:: Entries provided
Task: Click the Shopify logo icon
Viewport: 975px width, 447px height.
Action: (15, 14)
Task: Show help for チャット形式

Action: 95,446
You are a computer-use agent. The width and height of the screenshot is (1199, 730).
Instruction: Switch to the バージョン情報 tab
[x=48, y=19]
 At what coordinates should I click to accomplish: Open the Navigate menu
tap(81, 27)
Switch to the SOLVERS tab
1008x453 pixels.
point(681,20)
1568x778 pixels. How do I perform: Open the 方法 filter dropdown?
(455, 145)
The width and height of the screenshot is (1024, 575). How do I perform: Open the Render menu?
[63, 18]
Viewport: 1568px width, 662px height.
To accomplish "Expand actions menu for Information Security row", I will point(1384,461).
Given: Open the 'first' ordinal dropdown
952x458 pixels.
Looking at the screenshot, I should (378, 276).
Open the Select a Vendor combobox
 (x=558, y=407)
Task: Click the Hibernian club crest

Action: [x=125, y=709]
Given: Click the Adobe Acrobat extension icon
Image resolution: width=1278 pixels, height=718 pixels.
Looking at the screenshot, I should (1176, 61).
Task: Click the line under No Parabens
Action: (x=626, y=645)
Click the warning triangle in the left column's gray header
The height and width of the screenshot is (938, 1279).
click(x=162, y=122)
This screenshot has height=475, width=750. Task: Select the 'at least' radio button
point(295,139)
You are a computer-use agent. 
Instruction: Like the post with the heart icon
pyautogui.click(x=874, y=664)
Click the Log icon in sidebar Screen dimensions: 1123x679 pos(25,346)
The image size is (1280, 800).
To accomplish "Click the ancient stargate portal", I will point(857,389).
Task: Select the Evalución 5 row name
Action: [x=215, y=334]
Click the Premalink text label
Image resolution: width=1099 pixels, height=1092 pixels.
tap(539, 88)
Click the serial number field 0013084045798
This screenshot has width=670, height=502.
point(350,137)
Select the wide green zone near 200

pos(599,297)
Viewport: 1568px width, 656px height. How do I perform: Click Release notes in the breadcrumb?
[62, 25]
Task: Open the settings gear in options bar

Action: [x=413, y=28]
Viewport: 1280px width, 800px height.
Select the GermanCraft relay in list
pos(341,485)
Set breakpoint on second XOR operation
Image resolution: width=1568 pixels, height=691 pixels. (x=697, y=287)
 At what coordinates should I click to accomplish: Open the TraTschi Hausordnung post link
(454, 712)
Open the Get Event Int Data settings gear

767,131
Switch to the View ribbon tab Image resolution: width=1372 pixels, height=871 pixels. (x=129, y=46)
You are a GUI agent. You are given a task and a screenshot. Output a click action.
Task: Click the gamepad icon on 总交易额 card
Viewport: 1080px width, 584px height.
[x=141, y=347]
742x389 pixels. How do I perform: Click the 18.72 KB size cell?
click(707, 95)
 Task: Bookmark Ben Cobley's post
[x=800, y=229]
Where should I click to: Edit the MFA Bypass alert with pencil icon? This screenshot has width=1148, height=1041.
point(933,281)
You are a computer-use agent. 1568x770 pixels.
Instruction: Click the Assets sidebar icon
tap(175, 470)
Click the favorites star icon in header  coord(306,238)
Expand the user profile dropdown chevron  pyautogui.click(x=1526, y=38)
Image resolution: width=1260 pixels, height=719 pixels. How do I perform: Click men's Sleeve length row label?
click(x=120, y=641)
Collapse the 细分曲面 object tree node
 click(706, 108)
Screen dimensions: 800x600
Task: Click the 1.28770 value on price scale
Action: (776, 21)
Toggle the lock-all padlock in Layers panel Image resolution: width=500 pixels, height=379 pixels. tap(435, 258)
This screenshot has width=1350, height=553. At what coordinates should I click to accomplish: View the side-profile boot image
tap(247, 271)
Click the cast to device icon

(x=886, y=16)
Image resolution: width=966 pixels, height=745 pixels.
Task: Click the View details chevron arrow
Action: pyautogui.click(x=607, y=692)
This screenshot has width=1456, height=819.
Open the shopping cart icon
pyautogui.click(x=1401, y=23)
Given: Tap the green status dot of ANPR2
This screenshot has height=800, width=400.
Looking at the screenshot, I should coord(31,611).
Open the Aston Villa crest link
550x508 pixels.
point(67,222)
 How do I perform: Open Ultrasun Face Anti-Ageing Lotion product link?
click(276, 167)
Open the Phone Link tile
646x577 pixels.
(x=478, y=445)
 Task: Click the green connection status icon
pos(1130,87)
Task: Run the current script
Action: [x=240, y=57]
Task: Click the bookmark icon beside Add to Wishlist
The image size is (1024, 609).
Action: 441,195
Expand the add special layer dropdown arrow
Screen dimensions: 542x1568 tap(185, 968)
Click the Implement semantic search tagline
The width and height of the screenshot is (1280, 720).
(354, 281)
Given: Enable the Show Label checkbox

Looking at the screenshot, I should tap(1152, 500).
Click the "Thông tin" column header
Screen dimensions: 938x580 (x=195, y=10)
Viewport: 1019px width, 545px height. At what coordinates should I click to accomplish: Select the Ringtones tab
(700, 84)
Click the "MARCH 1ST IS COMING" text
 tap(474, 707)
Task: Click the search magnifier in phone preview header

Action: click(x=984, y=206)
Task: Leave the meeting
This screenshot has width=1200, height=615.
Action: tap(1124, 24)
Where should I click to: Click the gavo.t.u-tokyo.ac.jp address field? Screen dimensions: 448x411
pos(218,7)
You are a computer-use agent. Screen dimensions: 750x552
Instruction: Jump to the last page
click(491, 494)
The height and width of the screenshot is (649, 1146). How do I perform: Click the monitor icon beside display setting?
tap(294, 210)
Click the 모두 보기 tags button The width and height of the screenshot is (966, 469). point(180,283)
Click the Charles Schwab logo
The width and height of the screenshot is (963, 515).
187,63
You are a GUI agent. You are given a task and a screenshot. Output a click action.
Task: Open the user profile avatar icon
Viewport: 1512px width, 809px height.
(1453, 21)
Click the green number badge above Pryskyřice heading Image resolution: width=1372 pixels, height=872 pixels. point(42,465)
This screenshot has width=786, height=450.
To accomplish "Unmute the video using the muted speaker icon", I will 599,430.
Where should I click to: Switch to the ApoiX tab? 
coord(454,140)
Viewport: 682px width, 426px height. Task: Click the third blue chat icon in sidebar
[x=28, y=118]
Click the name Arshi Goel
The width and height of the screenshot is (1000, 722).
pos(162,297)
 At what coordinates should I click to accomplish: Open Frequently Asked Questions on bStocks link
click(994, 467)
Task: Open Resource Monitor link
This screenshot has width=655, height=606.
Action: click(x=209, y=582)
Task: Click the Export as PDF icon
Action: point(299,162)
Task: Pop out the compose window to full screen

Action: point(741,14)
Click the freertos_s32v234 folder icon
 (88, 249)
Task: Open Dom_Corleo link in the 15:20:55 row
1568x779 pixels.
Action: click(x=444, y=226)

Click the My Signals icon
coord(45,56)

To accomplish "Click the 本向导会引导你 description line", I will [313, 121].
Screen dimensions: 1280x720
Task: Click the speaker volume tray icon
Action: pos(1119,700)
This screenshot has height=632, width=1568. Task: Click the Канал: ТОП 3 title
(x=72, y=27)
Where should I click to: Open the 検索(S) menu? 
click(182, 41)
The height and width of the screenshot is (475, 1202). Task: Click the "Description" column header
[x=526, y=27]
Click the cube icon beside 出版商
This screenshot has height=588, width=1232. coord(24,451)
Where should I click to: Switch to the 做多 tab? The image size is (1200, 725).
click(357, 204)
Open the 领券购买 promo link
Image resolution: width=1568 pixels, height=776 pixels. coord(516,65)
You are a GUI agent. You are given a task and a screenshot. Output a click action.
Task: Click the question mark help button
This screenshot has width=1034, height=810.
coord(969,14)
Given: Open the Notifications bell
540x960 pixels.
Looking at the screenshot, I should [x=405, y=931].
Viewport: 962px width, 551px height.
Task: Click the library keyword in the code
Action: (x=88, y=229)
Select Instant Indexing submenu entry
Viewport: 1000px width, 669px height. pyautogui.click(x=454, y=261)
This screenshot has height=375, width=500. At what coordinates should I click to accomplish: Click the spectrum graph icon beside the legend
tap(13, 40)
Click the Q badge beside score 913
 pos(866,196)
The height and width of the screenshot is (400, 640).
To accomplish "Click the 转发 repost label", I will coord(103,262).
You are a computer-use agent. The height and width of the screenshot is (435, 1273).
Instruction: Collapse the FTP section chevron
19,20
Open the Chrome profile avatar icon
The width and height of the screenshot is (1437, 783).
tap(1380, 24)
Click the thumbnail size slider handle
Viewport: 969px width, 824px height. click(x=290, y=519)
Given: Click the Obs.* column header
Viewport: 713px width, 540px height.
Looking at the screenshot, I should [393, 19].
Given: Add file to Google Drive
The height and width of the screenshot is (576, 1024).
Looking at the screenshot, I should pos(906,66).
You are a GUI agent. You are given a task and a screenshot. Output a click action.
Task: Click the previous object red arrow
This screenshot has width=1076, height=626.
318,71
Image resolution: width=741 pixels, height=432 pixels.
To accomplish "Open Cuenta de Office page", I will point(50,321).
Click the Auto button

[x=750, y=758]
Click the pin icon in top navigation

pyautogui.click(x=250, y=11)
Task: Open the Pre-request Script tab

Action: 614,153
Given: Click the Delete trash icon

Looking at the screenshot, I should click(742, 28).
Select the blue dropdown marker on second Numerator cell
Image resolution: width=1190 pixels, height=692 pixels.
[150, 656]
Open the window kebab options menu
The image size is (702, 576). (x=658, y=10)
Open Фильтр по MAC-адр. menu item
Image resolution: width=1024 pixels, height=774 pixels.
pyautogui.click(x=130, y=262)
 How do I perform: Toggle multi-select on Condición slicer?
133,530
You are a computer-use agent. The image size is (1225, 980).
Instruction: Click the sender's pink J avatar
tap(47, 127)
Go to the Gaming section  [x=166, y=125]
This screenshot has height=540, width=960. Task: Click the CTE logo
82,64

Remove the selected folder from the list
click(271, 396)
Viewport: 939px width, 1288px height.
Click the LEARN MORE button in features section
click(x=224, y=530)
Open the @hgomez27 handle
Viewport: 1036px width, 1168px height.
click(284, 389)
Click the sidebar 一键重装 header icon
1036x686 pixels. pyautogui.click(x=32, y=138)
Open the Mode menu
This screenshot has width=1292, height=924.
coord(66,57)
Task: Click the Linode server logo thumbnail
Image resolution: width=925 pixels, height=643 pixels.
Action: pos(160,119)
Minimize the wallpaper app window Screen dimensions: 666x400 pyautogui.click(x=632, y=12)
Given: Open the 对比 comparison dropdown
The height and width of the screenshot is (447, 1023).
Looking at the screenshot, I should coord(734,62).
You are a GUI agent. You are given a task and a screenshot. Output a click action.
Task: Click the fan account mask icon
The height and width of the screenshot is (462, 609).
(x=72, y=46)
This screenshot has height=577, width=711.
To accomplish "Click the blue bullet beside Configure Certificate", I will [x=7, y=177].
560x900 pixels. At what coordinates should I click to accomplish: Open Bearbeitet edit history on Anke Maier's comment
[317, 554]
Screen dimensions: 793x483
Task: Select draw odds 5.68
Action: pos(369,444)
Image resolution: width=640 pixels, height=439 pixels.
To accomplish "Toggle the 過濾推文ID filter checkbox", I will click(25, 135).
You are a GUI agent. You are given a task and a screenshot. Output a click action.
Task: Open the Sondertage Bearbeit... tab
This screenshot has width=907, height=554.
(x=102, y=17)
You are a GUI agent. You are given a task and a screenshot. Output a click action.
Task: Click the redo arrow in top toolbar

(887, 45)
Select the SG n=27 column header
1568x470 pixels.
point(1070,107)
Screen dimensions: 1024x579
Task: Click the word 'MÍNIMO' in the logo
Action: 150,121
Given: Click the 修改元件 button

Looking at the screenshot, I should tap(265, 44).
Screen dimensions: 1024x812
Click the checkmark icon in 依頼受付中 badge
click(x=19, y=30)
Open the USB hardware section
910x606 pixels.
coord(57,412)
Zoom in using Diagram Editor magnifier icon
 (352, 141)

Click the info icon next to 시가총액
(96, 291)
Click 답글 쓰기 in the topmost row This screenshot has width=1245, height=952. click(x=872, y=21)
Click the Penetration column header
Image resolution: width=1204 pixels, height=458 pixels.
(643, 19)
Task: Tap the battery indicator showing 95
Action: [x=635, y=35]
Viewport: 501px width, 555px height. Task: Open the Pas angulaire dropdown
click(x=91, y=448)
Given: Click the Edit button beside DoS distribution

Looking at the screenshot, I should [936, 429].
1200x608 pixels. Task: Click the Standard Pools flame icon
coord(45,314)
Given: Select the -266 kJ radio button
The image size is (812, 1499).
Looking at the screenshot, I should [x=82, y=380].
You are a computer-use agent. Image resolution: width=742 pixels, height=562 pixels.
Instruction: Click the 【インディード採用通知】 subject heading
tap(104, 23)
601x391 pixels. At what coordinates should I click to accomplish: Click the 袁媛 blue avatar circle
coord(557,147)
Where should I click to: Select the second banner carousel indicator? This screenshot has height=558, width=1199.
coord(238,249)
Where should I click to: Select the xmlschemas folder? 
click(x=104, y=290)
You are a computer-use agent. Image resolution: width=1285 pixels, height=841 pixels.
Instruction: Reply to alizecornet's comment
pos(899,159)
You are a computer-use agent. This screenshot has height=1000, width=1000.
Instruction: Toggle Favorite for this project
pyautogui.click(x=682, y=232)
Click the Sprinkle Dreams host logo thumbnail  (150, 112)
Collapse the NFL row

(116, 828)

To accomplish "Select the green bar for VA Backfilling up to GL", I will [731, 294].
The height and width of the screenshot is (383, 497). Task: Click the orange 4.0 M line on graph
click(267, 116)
::::
▸ **What you are asked to do**
What is needed is an exact copy of the lines above, from the one containing "Viewport: 1280px width, 800px height." through the one containing "Switch to the View", with nothing added.

▸ **Worked solution**
Viewport: 1280px width, 800px height.
Select the GermanCraft relay in list
pos(341,485)
Set breakpoint on second XOR operation
Image resolution: width=1568 pixels, height=691 pixels. (x=697, y=287)
 At what coordinates should I click to accomplish: Open the TraTschi Hausordnung post link
(454, 712)
Open the Get Event Int Data settings gear

767,131
Switch to the View ribbon tab Image resolution: width=1372 pixels, height=871 pixels. (x=129, y=46)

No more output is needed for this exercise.